3. Si l’usage des NNi permet de limiter l’infection par la jaunisse, il ne permet pas de le supprimer et une proportion significative des plants est atteinte malgré le traitement.
4. L’objet de cette dérogation est de permettre le développement d’alternatives et ce, avant 2024. Or, il n’est fait aucune mention de l’impérieuse nécessité de mettre en œuvre dès à présent les alternatives aux NNi existantes telle qu’une combinaison de méthodes de lutte (PNRI ; F. Verheggen et al. 2022, F. Francis et al. 2022). De plus, l’usage d’insecticides en traitement de semences induit un cercle vicieux puisque les insecticides tuent également les prédateurs naturels des ravageurs des cultures, ce qui accroît la dépendance du planteur à l’usage du produit.
5. Il existe un grand risque de contamination des parcelles adjacentes (avis Anses du 02/06/2021), ce qui rend la plantation de bande fleurie dangereuse pour les pollinisateurs.
6. Les données fournies ne permettent pas de prévoir un impact important de la jaunisse sur les cultures de betteraves et donc, de justifier la réautorisation des NNi :
– Le modèle météo de l’INRAE ne permet pas, à ce stade, d’affirmer l’hypothèse d’une survenue précoce des pucerons.
– La fiche sur l’état des réservoirs viraux 2022 montre une pression virale moindre qu’en 2020 et 2021.
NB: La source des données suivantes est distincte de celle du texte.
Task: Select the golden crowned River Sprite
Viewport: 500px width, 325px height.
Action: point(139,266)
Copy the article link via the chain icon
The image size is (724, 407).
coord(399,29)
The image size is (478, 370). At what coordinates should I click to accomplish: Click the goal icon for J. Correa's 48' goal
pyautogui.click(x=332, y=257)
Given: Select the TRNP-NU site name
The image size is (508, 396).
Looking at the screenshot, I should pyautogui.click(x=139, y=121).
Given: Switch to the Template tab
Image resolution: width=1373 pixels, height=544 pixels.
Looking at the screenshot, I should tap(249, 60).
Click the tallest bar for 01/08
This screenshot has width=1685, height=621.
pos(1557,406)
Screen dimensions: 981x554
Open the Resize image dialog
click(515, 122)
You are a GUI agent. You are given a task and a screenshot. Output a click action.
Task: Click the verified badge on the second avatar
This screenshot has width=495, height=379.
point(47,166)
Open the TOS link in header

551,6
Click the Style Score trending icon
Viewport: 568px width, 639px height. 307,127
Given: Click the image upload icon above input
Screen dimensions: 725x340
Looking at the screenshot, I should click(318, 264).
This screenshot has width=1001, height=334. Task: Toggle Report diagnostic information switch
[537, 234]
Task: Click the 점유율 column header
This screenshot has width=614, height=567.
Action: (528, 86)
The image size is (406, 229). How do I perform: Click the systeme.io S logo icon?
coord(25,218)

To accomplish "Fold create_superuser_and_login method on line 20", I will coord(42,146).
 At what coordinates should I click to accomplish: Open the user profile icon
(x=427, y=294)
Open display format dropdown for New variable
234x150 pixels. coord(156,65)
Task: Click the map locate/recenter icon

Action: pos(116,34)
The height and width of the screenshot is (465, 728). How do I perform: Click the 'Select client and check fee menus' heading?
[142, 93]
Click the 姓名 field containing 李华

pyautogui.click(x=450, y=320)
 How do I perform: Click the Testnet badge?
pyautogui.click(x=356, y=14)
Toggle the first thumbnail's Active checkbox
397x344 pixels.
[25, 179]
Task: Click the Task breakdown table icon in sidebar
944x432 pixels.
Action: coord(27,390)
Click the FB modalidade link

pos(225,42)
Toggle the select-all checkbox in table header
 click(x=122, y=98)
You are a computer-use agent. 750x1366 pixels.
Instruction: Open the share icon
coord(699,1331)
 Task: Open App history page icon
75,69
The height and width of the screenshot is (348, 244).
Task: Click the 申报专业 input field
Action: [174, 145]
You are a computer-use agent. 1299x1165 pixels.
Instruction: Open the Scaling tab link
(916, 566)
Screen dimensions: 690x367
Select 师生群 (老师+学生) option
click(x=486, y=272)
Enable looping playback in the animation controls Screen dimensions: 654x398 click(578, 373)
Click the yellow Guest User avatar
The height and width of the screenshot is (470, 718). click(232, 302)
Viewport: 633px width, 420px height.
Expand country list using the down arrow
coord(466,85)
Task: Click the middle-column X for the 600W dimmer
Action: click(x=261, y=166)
7. Les mesures d’atténuation prévues sont insuffisantes pour protéger la biodiversité :
– Une rotation plus longue avant plantation des plantes mellifères, à N+5 plutôt que N+3, comme proposé en Belgique par exemple, est à préconiser
– La possibilité de planter soja, haricot et tabac en N+1 est irresponsable : ces cultures étant attractives pour les abeilles (T. Boumal et al. 2020). Il est nécessaire de préciser quelles sont les « cultures légumières non attractives ».
– Il faut élargir les mesures d’atténuation à l’ensemble de l’entomofaune, en particulier les prédateurs des ravageurs des cultures.